The Olympics are a uniquely attractive target because of their scale and complexity. The Games depend on a vast, temporary digital ecosystem. This includes broadcasters, streaming platforms, ticketing systems, transportation networks, hospitality providers, sponsors, security partners, and thousands of vendors and subcontractors. Every one of these connections expands the attack surface. And because the Olympics run for weeks under intense global scrutiny, even a small disruption can have an outsized impact.
The geopolitical context only raises the stakes. We have already seen how cyber operations are used by state-aligned and state-tolerated groups connected to conflicts in the Middle East, Eastern Europe and Asia. Actors aligned with or operating from countries like Iran have demonstrated a willingness to use disruptive and destructive cyber campaigns to send political messages. China, meanwhile, remains one of the world’s most capable cyber powers, with well-documented interest in intelligence collection, surveillance, and strategic positioning around major global events. In this environment, the Olympics are not just a sporting event. They are a global stage.
What makes 2026 different from any previous Games is the maturity and accessibility of AI-driven attack tools. Generative AI now allows criminals and influence operators to create highly convincing phishing emails, fake websites, cloned voices, and deepfake videos at a massive scale and very low cost. Social engineering attacks no longer need to be crude or generic. They can be personalized, localized, and timed to exploit the chaos and urgency that always surrounds an event of this size.
It is not hard to imagine how this could play out. A gold medalist has their social media account hijacked and used to spread disinformation or politically charged messages. A regional transportation or hospitality provider supporting the Games is hit with ransomware during peak travel days. Or a fabricated audio or video clip of a world leader attending the Olympics circulates online, falsely suggesting diplomatic or military escalation. In a media environment that moves at the speed of social feeds, even a short-lived incident can cause real-world consequences.
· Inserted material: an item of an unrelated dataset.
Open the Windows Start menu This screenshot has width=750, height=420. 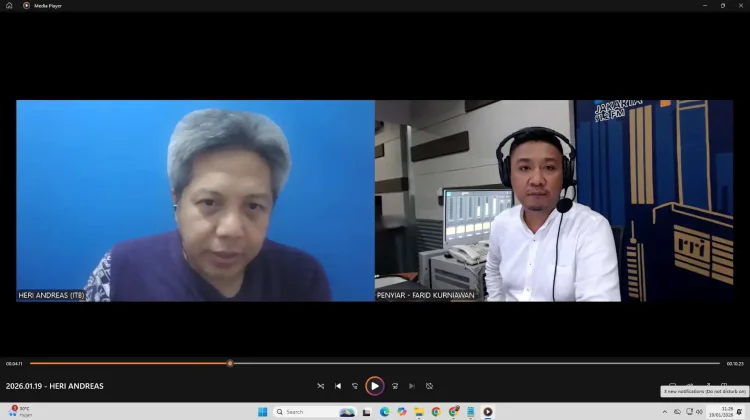pyautogui.click(x=264, y=411)
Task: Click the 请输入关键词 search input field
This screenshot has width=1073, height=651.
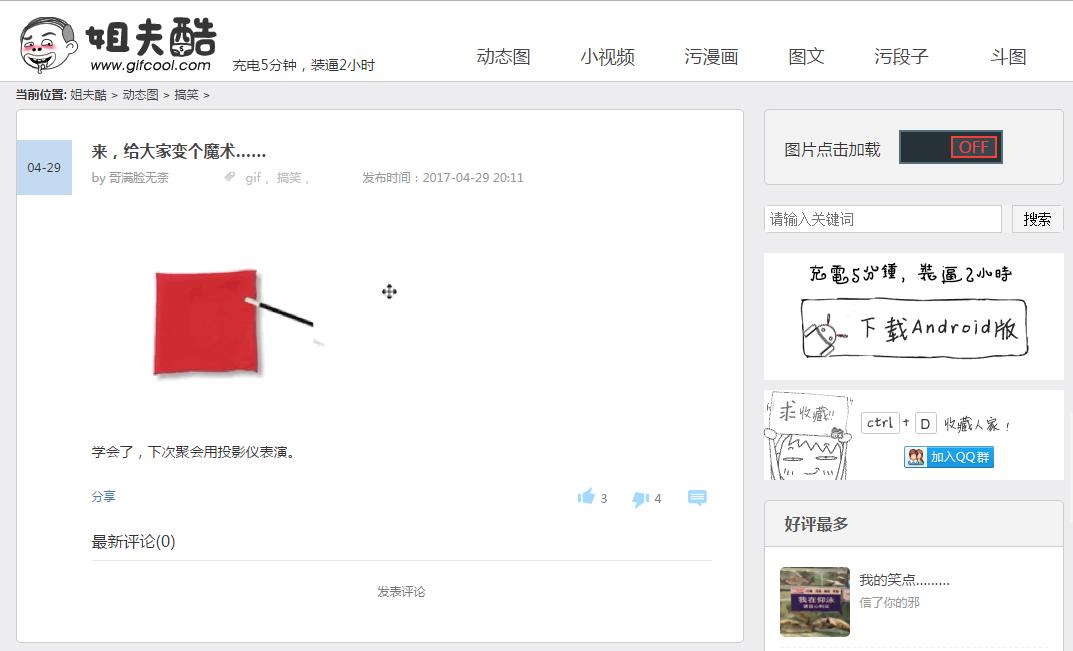Action: (881, 218)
The most sophisticated adversaries are unlikely to attack the core systems directly. Those environments are heavily defended and closely monitored by international law enforcement and intelligence agencies. Instead, attackers will look for softer targets such as smaller vendors, local businesses, service providers, media partners, and even athletes and staff whose personal accounts and devices may not be well protected. These organizations and individuals are easier to compromise and can still be used as powerful leverage points for disruption, extortion, or influence operations.
And the Olympics are only part of the picture. The 2026 World Cup, hosted across the United States, Canada, and Mexico, follows shortly and creates another enormous, globally visible digital attack surface. From an adversary’s perspective, this is not two separate events. It is one long window of opportunity to probe, test, refine, and reuse the same techniques across multiple targets.
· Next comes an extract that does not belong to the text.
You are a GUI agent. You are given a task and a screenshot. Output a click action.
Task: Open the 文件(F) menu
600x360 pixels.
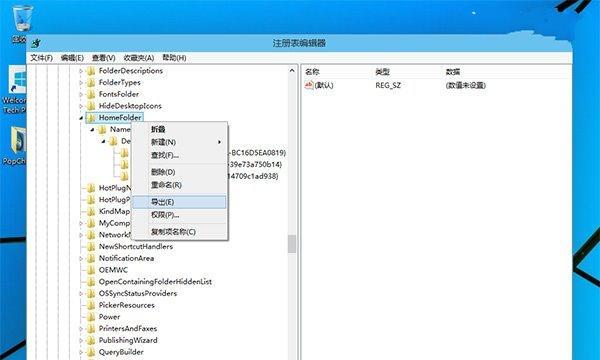click(41, 58)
The good news is that much of this risk is manageable with the right preparation and discipline.
For athletes, staff, and anyone associated with these events, the basics matter more than ever. This includes strong, unique passwords, multi-factor authentication, device security, and extreme caution with unexpected messages or requests, even when they appear to come from official sources.
For businesses and organizations supporting events, the priorities are just as clear. They should have 24×7 security monitoring, tested incident response plans, security awareness training focused on social engineering and AI-driven scams, and a hard look at supply chain and third-party risk.
The Milan–Cortina Olympics should be remembered for athletic excellence, not digital chaos. But in a world where cyber threats are increasingly shaped by geopolitics and supercharged by AI, hope is not a strategy. In 2026, cybersecurity is no longer just an IT issue. It is a core part of operational resilience, reputational trust, and the safe execution of the world’s biggest events.